Subnetting and variable length subnet
Example
, if the three sub divided 58.45.59.128/25, wherein the first subnet 48 to accommodate hosts, each subnet can accommodate two additional hosts 29, please state the subnet mask, and IP addresses available. (Note: the sequence number assigned by the subnet network address).
(A) three subnet mask, respectively (①), (②) and (③).
(Ii) the available IP addresses are (④), (⑤) and (⑥).

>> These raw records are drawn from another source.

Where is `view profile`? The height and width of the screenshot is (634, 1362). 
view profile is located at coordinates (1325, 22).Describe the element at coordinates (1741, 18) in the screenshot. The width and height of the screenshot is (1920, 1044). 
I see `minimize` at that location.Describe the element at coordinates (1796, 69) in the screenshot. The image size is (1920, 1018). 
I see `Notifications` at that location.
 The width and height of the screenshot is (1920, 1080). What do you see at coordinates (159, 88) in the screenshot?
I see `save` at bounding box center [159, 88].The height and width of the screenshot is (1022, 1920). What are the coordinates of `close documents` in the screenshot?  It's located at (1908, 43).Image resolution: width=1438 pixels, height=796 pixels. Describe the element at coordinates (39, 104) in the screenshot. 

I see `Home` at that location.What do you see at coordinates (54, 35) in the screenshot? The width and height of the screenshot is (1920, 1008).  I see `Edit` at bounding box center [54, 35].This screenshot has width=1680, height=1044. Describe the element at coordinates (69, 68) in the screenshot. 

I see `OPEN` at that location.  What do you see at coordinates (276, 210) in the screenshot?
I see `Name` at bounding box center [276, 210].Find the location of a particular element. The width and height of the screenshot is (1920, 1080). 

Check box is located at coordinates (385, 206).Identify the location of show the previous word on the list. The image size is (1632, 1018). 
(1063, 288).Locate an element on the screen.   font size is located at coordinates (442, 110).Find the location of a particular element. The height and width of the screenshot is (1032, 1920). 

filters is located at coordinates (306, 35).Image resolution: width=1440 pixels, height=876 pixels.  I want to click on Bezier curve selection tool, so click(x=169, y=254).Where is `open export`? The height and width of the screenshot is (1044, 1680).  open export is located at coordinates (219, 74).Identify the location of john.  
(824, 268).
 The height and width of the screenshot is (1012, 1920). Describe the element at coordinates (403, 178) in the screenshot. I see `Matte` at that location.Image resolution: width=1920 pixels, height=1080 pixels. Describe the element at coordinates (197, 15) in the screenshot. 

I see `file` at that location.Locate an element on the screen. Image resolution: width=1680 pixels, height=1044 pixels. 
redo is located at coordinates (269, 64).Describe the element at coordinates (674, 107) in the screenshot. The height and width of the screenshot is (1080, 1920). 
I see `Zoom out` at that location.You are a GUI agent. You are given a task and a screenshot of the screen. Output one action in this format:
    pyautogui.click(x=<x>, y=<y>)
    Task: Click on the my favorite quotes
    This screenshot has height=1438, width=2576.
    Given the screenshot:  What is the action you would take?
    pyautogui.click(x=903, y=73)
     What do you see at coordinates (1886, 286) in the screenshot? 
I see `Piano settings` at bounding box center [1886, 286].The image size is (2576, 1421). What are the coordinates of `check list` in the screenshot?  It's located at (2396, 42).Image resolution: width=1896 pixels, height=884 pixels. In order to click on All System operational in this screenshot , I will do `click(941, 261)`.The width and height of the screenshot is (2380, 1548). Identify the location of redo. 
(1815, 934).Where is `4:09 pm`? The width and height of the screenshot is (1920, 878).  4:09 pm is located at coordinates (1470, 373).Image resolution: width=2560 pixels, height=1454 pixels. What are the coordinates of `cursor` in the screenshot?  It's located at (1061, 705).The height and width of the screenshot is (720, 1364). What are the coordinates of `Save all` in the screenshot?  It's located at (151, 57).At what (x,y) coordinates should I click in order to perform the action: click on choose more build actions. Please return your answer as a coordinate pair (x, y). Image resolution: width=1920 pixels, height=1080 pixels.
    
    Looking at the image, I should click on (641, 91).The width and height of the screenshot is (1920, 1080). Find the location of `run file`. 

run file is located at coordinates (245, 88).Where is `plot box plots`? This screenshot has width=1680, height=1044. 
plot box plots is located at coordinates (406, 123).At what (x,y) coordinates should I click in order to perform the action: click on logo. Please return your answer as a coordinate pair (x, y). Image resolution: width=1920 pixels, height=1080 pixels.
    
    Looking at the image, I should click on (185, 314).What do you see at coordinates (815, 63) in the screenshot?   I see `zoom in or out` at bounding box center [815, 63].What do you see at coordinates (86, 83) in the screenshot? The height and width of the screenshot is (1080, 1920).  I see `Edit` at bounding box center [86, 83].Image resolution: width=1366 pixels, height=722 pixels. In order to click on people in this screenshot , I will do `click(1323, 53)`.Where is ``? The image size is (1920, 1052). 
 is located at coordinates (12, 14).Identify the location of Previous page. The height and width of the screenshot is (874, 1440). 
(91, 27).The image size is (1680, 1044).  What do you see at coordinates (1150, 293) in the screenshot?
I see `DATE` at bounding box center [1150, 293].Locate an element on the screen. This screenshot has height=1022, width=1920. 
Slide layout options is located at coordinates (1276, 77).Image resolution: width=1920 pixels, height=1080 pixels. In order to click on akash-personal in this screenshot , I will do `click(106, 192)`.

The answer : ①255.255.255.192 or / 26 ②255.255.255.224 or / 27 ③255.255.255.224 or / 27 ④58.45.59.129-58.45.59.190 ⑤58.45.59.193-58.45.59.222 ⑥58.45.59.225- 58.45.59.254
resolved :
(a) resolved to ask : since the first subnet need to accommodate 48 hosts, so we have to give it 6 host bits. (Because 5 bits are available hosts host 2 . 5 = 32, does not meet the intended title; 2. . 6 = 64, meets the requirements) so that a subnet number of bits is 26 bits, can be written as / 26 or 255.255.255.192 (alternative to); 29 required the second subnet hosts, so it points to the host 5 bits, then the second network number is 27 digits, can be written as / 27 or 255.255.255.224; third subnets with the second subnet.
(B) ask resolve: We first 58.45.59.128 fourth paragraph into a binary, get 58.45.59.10000000. Because the need to follow a sequence number assigned subnet network address, the first IP address of the first subnet is 58.45.59.10000001 → 58.45.59.129. And because the host bits of a subnet is 6, so the last IP address of the first subnet is 58.45.59.10 | 111110 → 58.45.59.190, first ④ space for 58.45.59.129-58.45.59.190.58.45. 59.10 | 111111 → 58.45.59.191 is the first direct broadcast subnet address, apparently 58.45.59.192 is the second subnet network address, 58.45.59.193 is the first available IP address of the third subnet. And because there are five second subnet host bits, so the last available IP address of the second subnet is 58.45.59.110 | 11110 → 58.45.59.222, empty for the first ⑤ 58.45.59.193-58.45.59.222. Again Obviously, 58.45.59.223 is a direct broadcast address of the second subnet, 58.45.59.224 is the network address of the third subnet, so the first available IP address in third subnet is 58.45.59.225, and because third there are five subnets host bits, so the last available IP address for the third subnet 58.45.59.111 | 11110 → 58.45.59.254, so the first ⑥ space for 58.45.59.225-58.45.59.254.
After experiencing such a title can be used this way .
^ _ ^ ...
Firewall installation and configuration
Knowledge (to remember)
■ If the network through a firewall Cisco PIX25 access the Internet, and part of the network need to access the Internet, the need to use two configuration commands followed by nat and , Ltd. Free Join ;
■ If the Cisco PIX525 firewall FW is, FTP server within the network required to allow the network to provide services outwardly, the command should be used Fixup ;
■ firewall FW is Cisco PIX525, if the external network to allow FTP server within the network service, the configuration commands required fixup protocol ftp or Fixup .
■ filtering the data packets to be detected when entering the network, and determines whether the packet contains this feature compromise security. If a detected malicious data packets, the system sends an alert only, measures will be taken in response (e.g., discarding packets containing offensive or connector block) to block the attack. This device name is PIX .
Other test sites
■ If the firewall FW is Cisco PIX525, if you need to configure a server to a network of public IP addresses, configure command should be used to write static ;
if you want to network access to Internet, then on ■ in RG (router) It should be in series with a dedicated device, write the function of the device must have the NAT .
Answer questions about the application of techniques basically here, then the next step is we refuel! Come on! Come again!